Is any group of people more hypocritical than the British royal family?

Last year, Prince Charles told a public meeting in Oxford:

“wherever you look, the world’s population is increasing fast. It goes up by the equivalent of the entire population of the United Kingdom every year. Which means that this poor planet of ours, which already struggles to sustain 6.8billion people, will somehow have to support over 9 billion people within 50 years.”

“It would certainly help if the acceleration slowed down, but it would also help if the world reduced its desire to consume.”

Now, an advance report on a new book about his family tells us how this royal Malthusian goes about setting a low-consumption example for the rest of us:

“Prince Charles employs 133 staff to look after him and Camilla, more than 60 of them domestics: chefs, cooks, footmen, housemaids, gardeners, chauffeurs, cleaners, and his three personal valets—gentleman’s gentlemen—whose sole responsibility is the care of their royal master’s extensive wardrobe and choosing what he is to wear on any particular day.

“A serving soldier polishes the prince’s boots and shoes every day—he has 50 handmade pairs each costing over £800 by Lobb of St James’s—and a housemaid washes his underwear as soon as it is discarded.

“Nothing Charles or Camilla wears is ever allowed near a washing machine.
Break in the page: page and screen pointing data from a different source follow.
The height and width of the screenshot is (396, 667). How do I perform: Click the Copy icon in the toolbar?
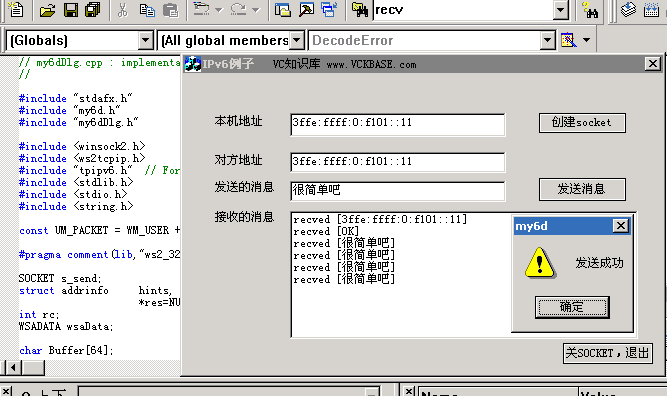(147, 9)
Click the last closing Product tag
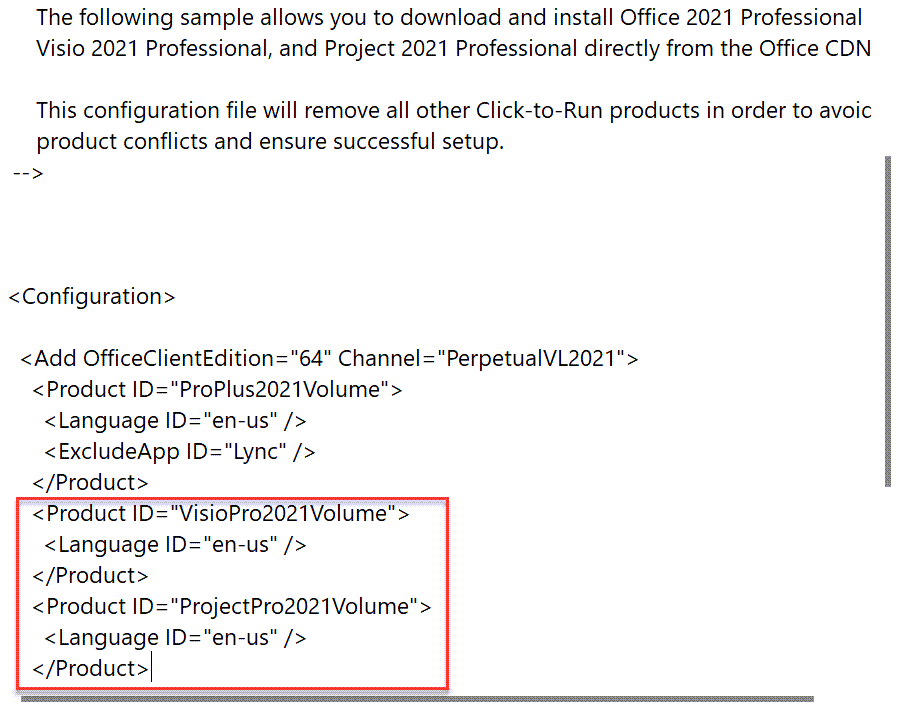The width and height of the screenshot is (898, 709). pyautogui.click(x=90, y=669)
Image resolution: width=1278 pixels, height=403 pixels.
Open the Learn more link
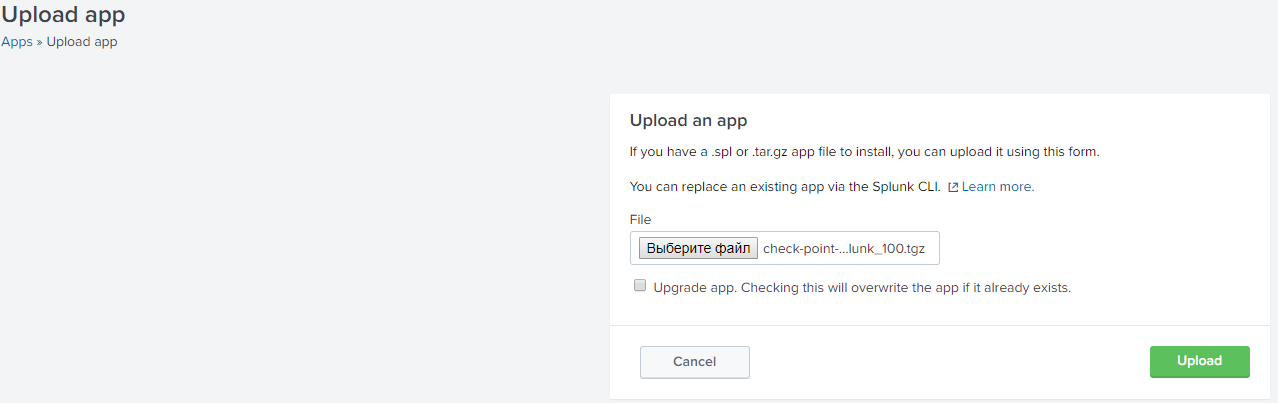click(997, 187)
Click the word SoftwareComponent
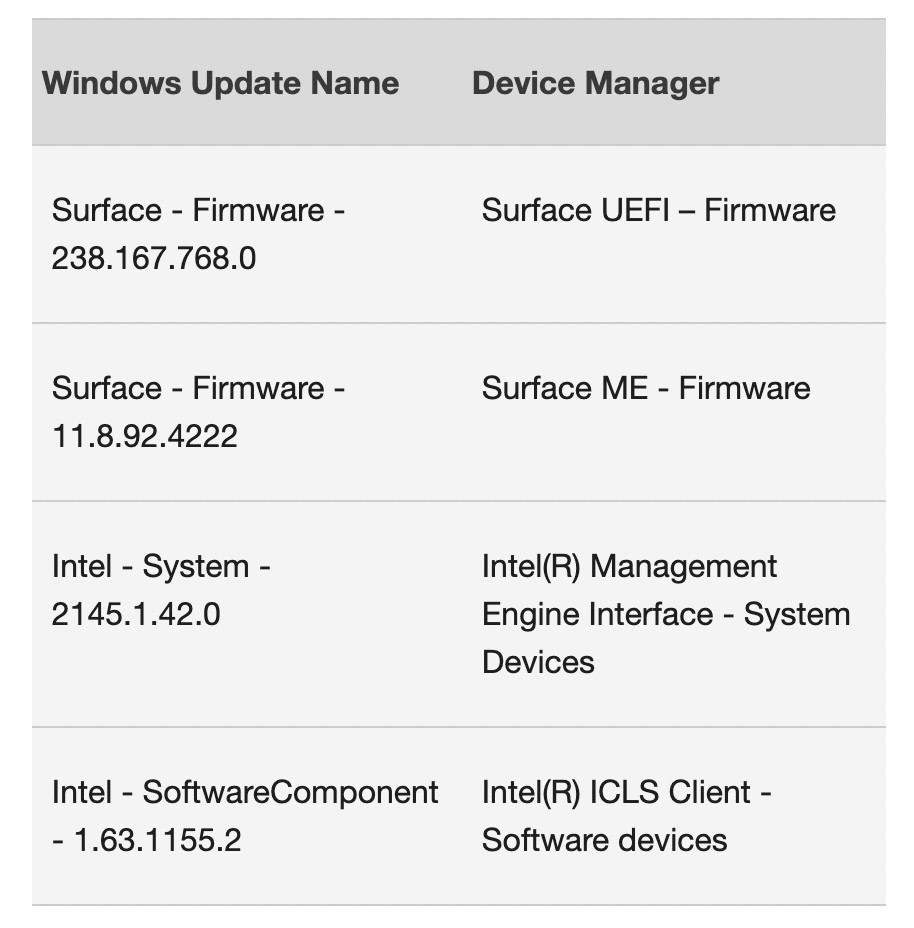The height and width of the screenshot is (928, 914). coord(290,792)
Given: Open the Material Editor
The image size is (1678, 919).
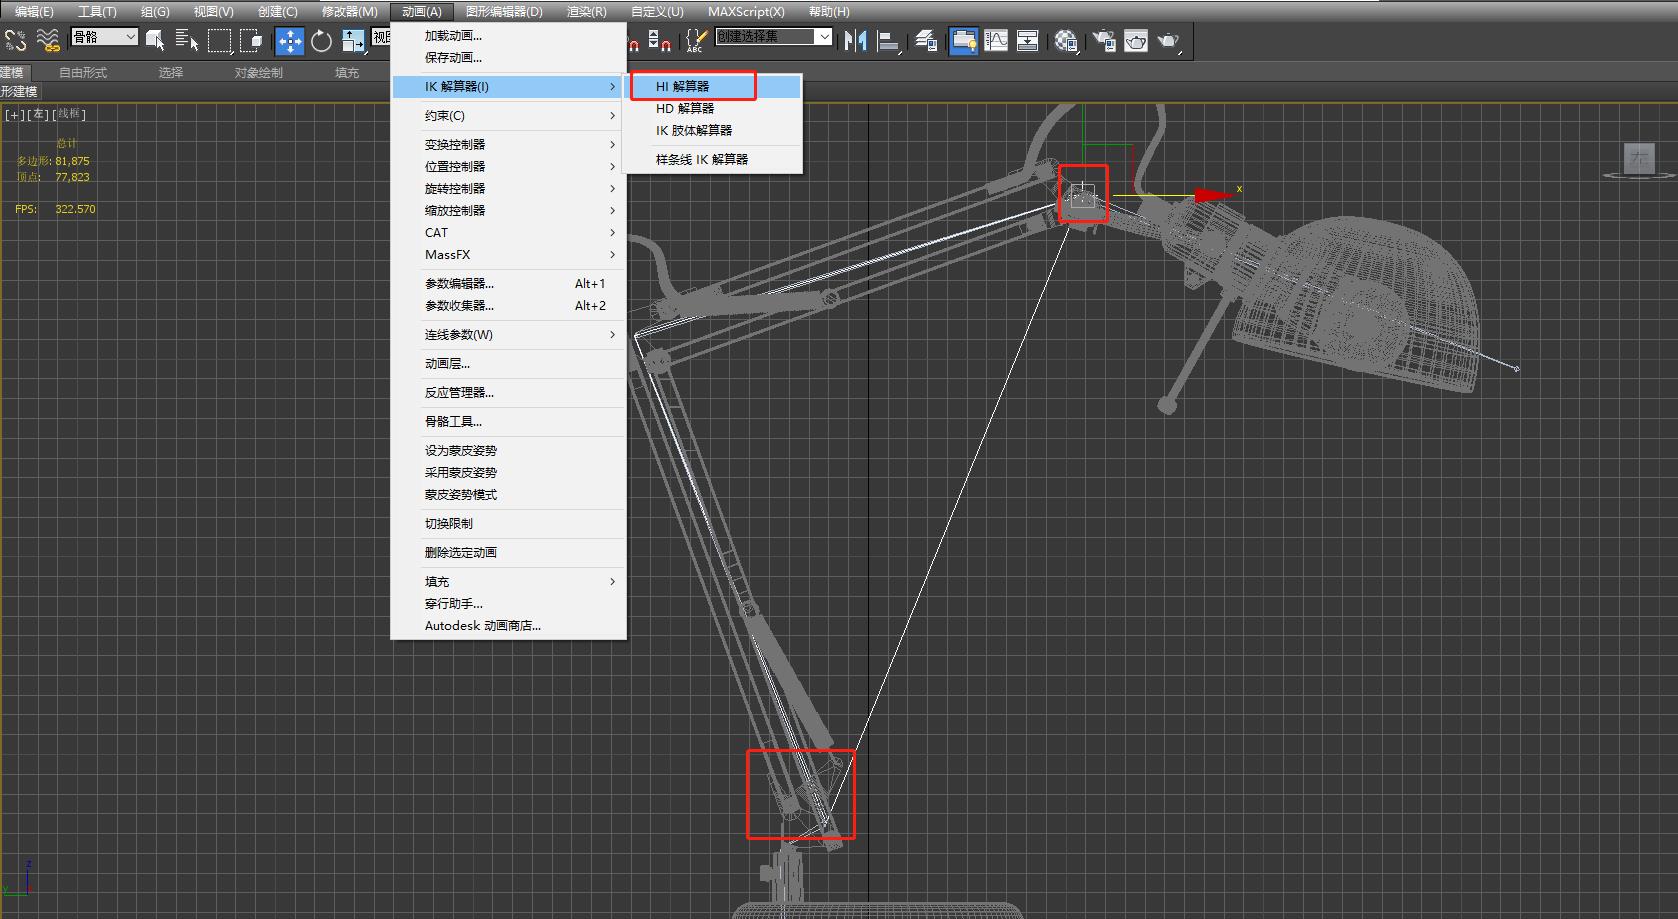Looking at the screenshot, I should point(1066,40).
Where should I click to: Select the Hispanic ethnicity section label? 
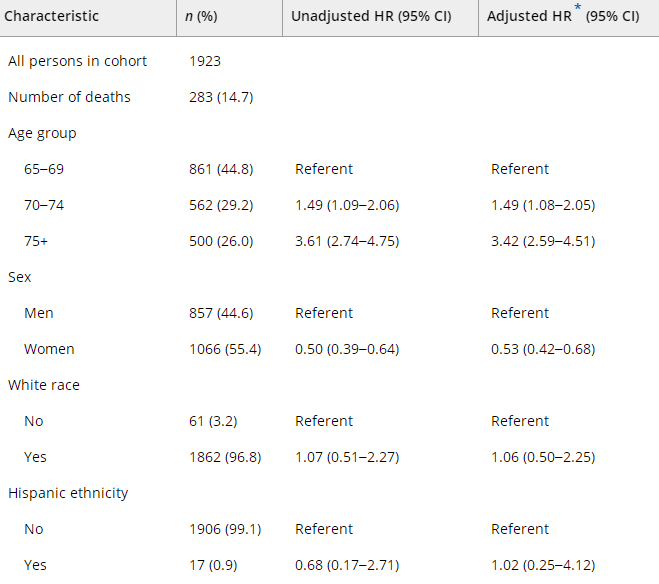[68, 493]
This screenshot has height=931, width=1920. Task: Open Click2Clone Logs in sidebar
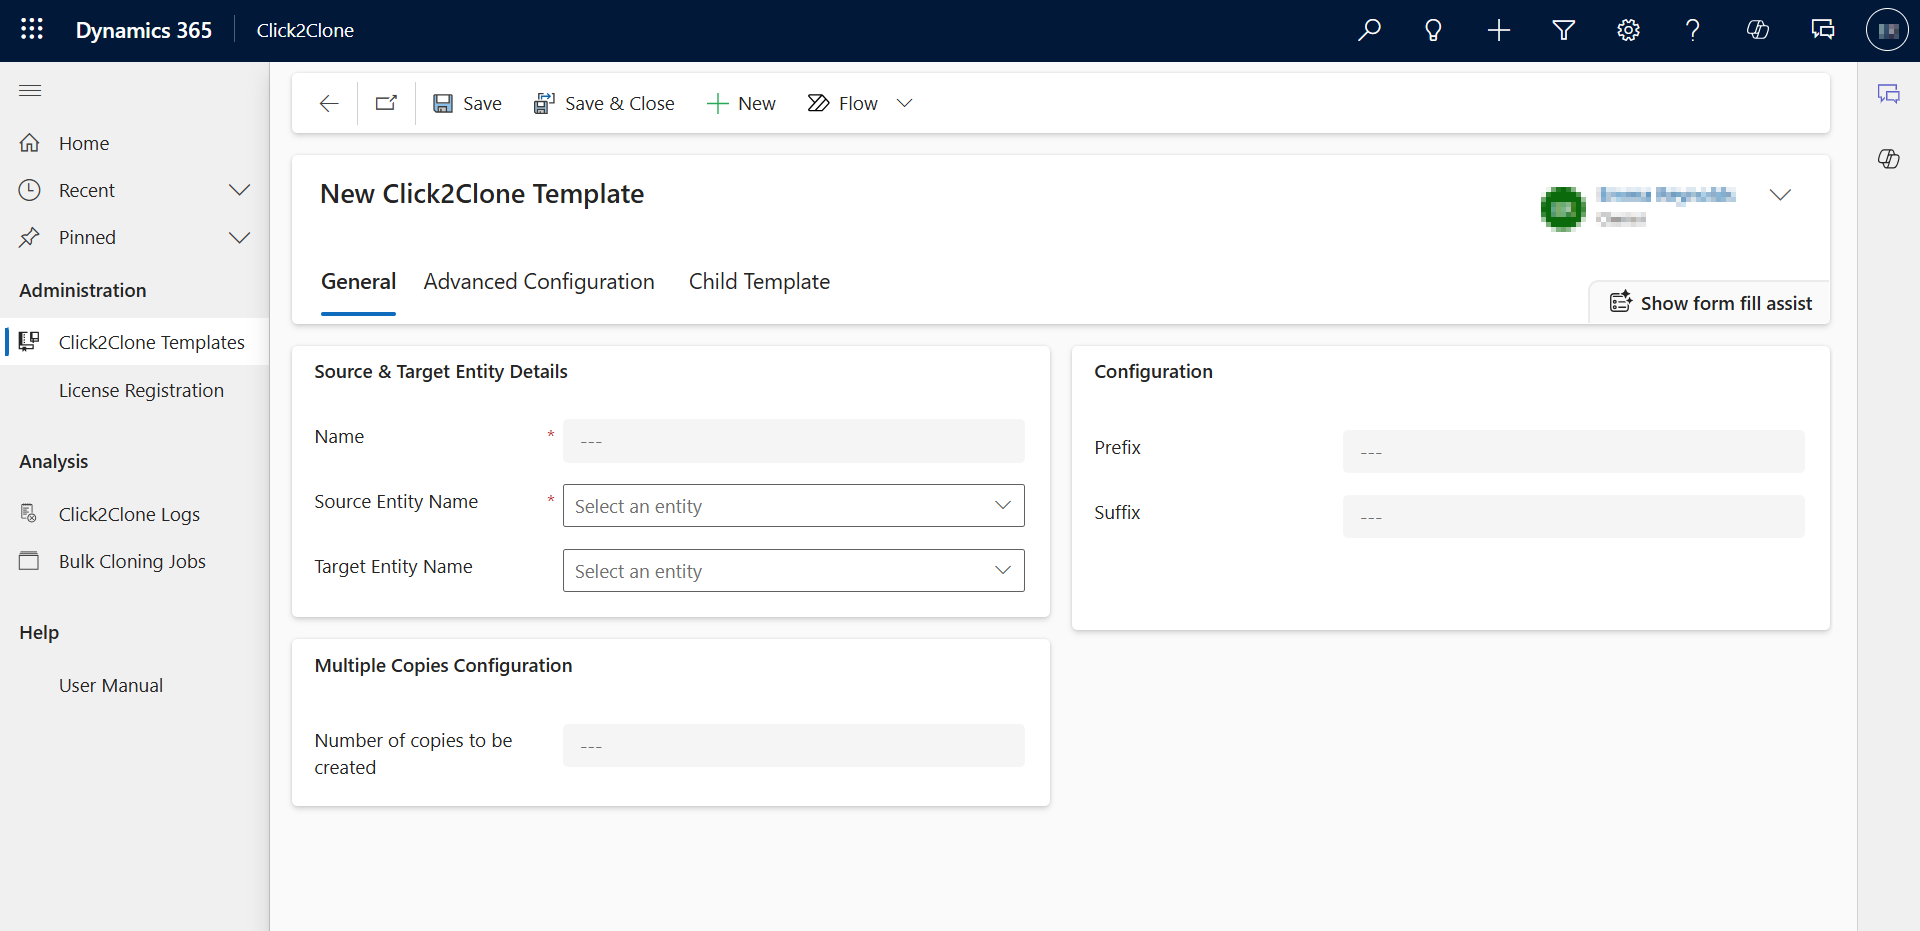click(x=129, y=514)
Particular attention is paid to handkerchiefs, which are monogrammed and again all hand-washed, as it was found that when they were sent to a laundry, some would go missing—as souvenirs.

HRH’s suits, of which he has 60, cost more than £3,000 each, and his shirts, all handmade, cost £350 a time (he has more than 200), while his collar stiffeners are solid gold or silver.

“Charles’s valets also iron the laces of his shoes whenever they are taken off.”

Question: has anyone ever seen a statement by any populationist organization, in Britain or anywhere else, that says the world would be better off with fewer royals?

We didn’t think so.

Related reading: Royal wedding accelerates global warming

7 Responses

  1. Jeff White November 18, 2011 at 2:23 am |

    Nobody can accuse Ian of “ignoring” the population issue. He’s just co-authored a book about it. You could learn a lot by reading it.

  2. Simon Ross November 17, 2011 at 4:36 pm |

    We accept the principles of social justice and contraction and convergence (see website for details). Will you accept that the human impact on the environment would be lower if there were fewer of us: 1960 3 billion; 2011 7 billion; 2085 10 billion?

    Do please think about attacking the “real environmental criminals” rather more and those concerned about rising human numbers rather less. Population might not be the only, or even the most important, issue: that doesn’t mean it should be ignored.

  3. Steve November 11, 2011 at 12:38 am |

    The Royal Family is hypocritical about consumption. No news there. But does that make concerns about overpopulation–which is trashing the planet and making poverty worse throughout the world–wrong? One need not follow Malthus to see that reducing the world’s human population is good for humans and other earthlings as well.

  4. Gerard November 7, 2011 at 6:12 pm |

    Charles’ comments just mirrors the disconnect most people in the developed world feel about their lifestyles. We wring our hands, but few are inclined to change much voluntarily!

  5. Cam November 3, 2011 at 9:21 am |

    Perhaps if we had more royals we would have less unemployment.

  6. Rory Short November 3, 2011 at 6:05 am |

    The profligate life style of current Royals is nothing new. They have set the standard to which many ordinary people have aspired for centuries. I think the point that should be made really is that this standard was always inappropriate from the point of view of humankind as a whole living in a sustainable fashion. This Royal standard is therefore not actually something to which human beings should now, or ever, have been aspiring to emulate.